Source extract:
____________

This is the 15th article of a series (table of contents) about compiler development with LLVM using OCaml. We intend to develop a compiler for a subset of OCaml large enough to allow our compiler to compile itself.

In this article, we implement a batch mode, i.e. the possibility to call photon interpreter on files, rather than interactively.

To allow batch processing, we allow file names to be given on the command line. When present, we parse, type, compile and executes them rather than starting the interactive interpreter.

When batch-processing a file, we will be less verbose than when in interactive mode.

Finally, we will clean-up a bit after ourselves. As a great number of files can be given on the command line, we need to reclaim resources as we go, rather than waiting the end of compiler execution.

Files are not parsed a single top-level statement at a time. Indeed, the ;; is optional between top-level statements when the separation between them is not ambiguous, and most OCaml files do not contain a single ;;. The ;; is mostly used in the interactive interpreter, where it signals to the interpreter that the user has finished its input and that the interpreter can parse, type and evaluate it. Indeed, even in the interpreter, OCaml allows multiple statements in one go:

# let a = 1
  let b = 2;;
val a : int = 1
val b : int = 2

Our current interpreter would report a syntax error when seeing the second let where it expects a ;;.

The OCaml interpreter goes further than a ;; when parsing, but not for typing. The following file with a syntax error does not print the message when evaluated.

syntax_error.ml

print_endline "Hello";;
let let

% ocaml syntax_error.ml
File "syntax_error.ml", line 2, characters 4-7:
Error: Syntax error

However, following code with a type error is partly executed:

type_error.ml

print_endline "Hello";;
1 + 2.0

% ocaml type_error.ml
Hello
File "type_error.ml", line 2, characters 4-7:
Error: This expression has type float but an expression was expected of type
         int

I don't know exactly how OCaml interpreter buffers and process file input, but we will do something simpler. We parse, type and execute until a ;; or end-of-file is found. We can use this process both for interactive input and for file input.

____________

Data section:
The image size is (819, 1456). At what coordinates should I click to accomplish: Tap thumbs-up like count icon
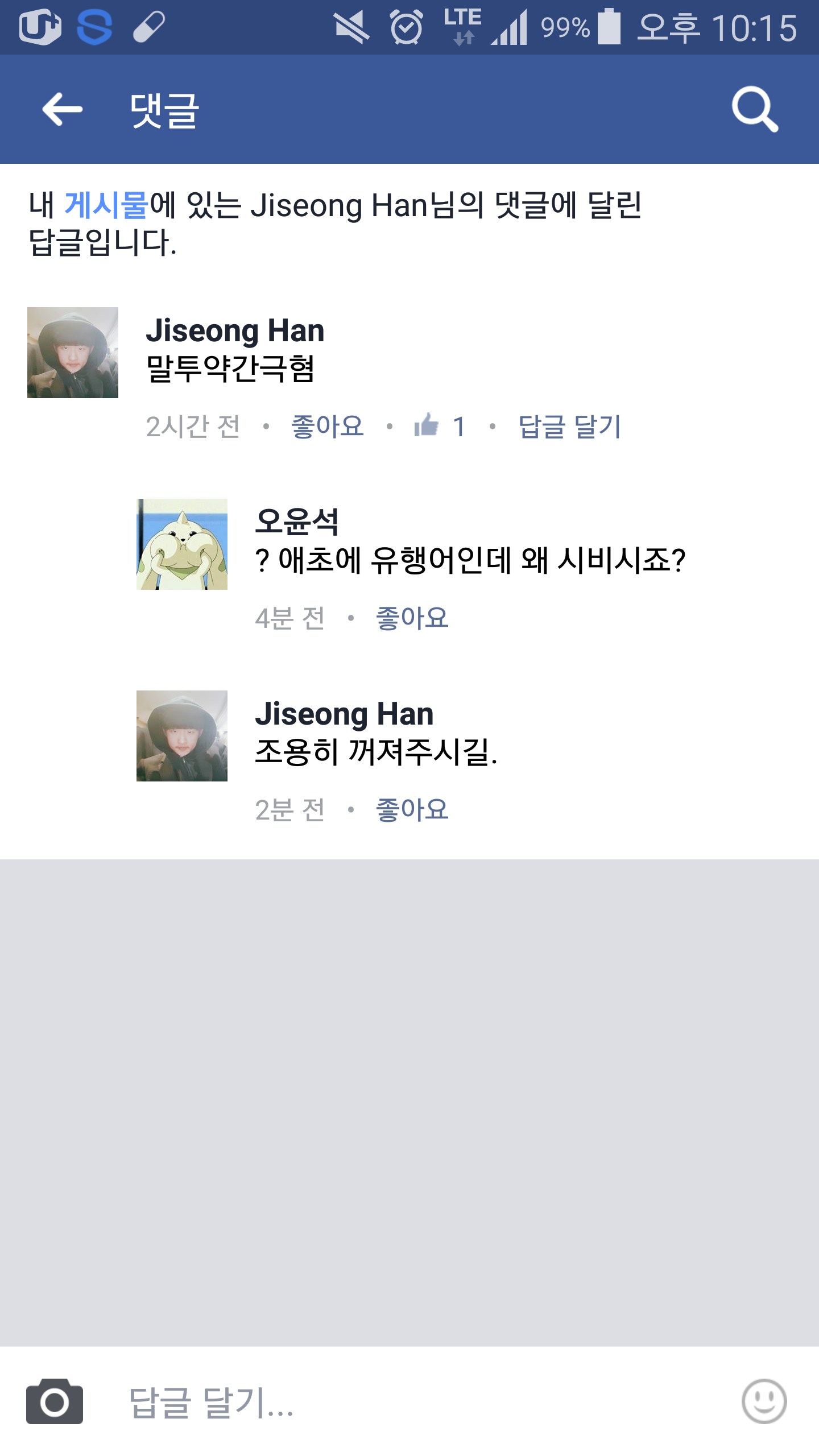pos(427,425)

____________

Problems to work on:
**1)** Answer these from the article on adding a batch mode to the photon interpreter:
(a) Which article number in the series is this one?
(b) Why must resources be reclaimed during execution instead of at the end of compiler execution?
(c) When `ocaml type_error.ml` is run, what is printed before the error message?
**2)** Write the next part of the article on adding a batch mode to the photon interpreter, picking up after its final sentence.

Set of answers:
**1)**
(a) The 15th.
(b) Because a great number of files can be given on the command line.
(c) Hello

**2)**
For files, we could have considered parsing and typing the whole file in a single step. While this would prevent partial execution, it would also prevent calling our interpreter on a named pipe (our interpreter would block until end-of-file is reached, defeating the purpose of a named pipe in most cases). Our approach is also a bit more memory efficient, as it has not to build the whole-file AST into memory. Of course, if the given file contains no ;;, the behavior will be the same as whole-file processing.

Practically, we rename Parser.interactive into top_levels and we make it returns a list of top-level statements, instead of just one. The grammar is modified accordingly. Here is a relevant excerpt:

parser.mly

...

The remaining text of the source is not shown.